In 1898 he published his psychophysiological epistemology and in 1915 his main psychological work The Basics of Psychology .

The introduction of the psychophysiological epistemology is already programmatic for his strictly rationalistic attitude: “We will never find a ποῦ στῶ. We hunt on our ideas and feelings. We can neither fall into the reins of them nor jump out of the car in which we are flying forward to play the spectator. Every thought about our ideas is a new idea. (...) I cannot ascribe any value to the thoughts that I will develop, not even a relationship that absolutely belongs to them. They are ideas under ideas, no more and no less than the ideas themselves, which form their subject. "

In both works, one of Ziehens main concerns is to re-establish psychology by introducing the concept of Gignomene.
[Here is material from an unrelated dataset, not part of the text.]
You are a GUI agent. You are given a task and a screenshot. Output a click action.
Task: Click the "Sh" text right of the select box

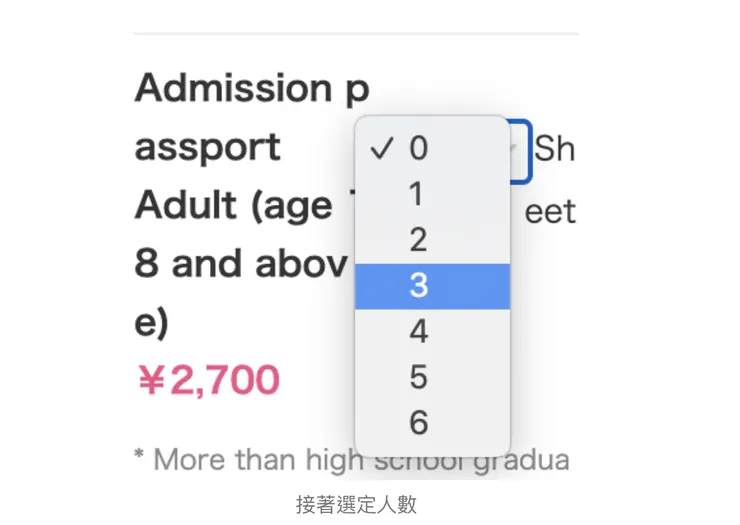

Draw developed a complex conceptual structure for epistemology.

One of the few philosophers engaged in his work is August Herbst.

Honors

In 1919 he was admitted to the German Academy of Sciences Leopoldina and in 1942 he was made an honorary member .

Fonts

  • Sphygmographic examinations on the mentally ill , Jena, 1887.
  • Psychophysiological epistemology ; Jena, 1898.
  • Guide to Physiological Psychology ; Jena, 1891 (digitized version) ; 3rd edition 1896 (digitized version) ; 12th edition 1924.
  • The central nervous system of the cetaceans ; 1892.
  • Psychiatry for doctors and students ; Publisher F. Wreden Berlin 1894.
  • The central nervous system of the monotremes and marsupials ; 1897.
  • Anatomie des Centralnervensystems , in: Handbuch der Anatomie des Menschen ; Jena 1899.
  • About the general relationships between the brain and soul life ; Leipzig 1902.
  • The principles and methods of the aptitude test, especially the intelligence test ; Jena 1908; 5th edition 1923.
  • Recognition of the psychopathic constitutions and public care for psychopathic children ; Jena 1912; 3rd edition 1916.
  • Medical wishes for welfare education ; Langensalza 1913.
  • On the current state of epistemology: at the same time an attempt to subdivide epistemology ; Verlag JF Bergmann Wiesbaden 1914.
  • The basics of psychology ; Leipzig and Berlin 1915.
  • The mental illnesses of childhood including dementia and the psychopathic constitutions 2 parts; Berlin, 1915-1917; 2nd edition 1926.
  • About the nature of the predisposition and its methodological research ; Langensalza 1918; 4th edition 1929.
  • Textbook of logic on a positivist basis with consideration of the history of logic , A. Marcus & E. Webers Verlag Bonn 1920.
  • The relations of the phenomena of life to consciousness ; 1921.
  • Basis of natural philosophy ; 1922.
  • Lectures on aesthetics ; 2 volumes, 1923 and 1925.
  • The soul life of the youth ; Langensalza 1923; 4th edition 1931.
  • The basics of the philosophy of religion (nomotheism) ; Leipzig 1928.
  • The basics of characterology ; Langensalza 1930.

literature

  • Henrik Eberle : The Martin Luther University in the time of National Socialism. Mitteldeutscher Verlag, Halle 2002, ISBN 3-89812-150-X , p. 400 f.
  • Uwe-Jens Gerhard, Bernhard Blanz: Theodor pull, MD, Ph.D., 1862–1950. In: American Journal of Psychiatry. Vol. 161, H. 8, August 2004, p. 1369, doi : 10.1176 / appi.ajp.161.8.1369 .

Web links

Wikisource: Theodor Drag  - Sources and full texts
Commons : Theodor Drag  - Collection of images, videos and audio files

annotation

  1. ^ Theodor pull: Psychophysiological epistemology. Fischer, Jena 1898, p. 1 ( Textarchiv - Internet Archive ).
  2. Member entry of Theodor Drag at the German Academy of Natural Scientists Leopoldina , accessed on November 12, 2015.